- Task objective
State how many lines in the following entries contain the word "台僑多倫多遊行". No other output.

Start of Extracted data

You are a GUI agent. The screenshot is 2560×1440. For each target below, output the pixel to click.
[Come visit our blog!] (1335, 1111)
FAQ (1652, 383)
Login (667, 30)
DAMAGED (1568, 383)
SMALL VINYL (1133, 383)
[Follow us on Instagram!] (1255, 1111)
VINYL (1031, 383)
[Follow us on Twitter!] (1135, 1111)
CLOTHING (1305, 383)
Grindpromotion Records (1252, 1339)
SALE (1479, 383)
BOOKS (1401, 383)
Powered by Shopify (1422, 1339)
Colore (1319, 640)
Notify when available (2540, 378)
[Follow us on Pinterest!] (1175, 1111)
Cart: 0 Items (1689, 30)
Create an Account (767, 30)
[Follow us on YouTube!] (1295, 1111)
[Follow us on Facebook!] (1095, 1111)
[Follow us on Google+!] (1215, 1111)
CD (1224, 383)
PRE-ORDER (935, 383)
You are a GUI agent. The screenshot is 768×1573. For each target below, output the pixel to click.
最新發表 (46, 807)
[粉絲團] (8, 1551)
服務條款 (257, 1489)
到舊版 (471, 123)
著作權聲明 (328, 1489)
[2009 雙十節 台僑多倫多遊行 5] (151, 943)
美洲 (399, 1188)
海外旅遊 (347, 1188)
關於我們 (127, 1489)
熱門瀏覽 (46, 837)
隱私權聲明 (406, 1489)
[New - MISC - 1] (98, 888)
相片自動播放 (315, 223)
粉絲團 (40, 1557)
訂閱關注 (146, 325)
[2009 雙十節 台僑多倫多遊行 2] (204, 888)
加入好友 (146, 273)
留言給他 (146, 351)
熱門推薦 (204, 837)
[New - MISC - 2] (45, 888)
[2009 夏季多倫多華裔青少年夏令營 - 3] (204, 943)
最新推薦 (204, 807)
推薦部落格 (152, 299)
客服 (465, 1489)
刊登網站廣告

End of Extracted data

- Output of the task
2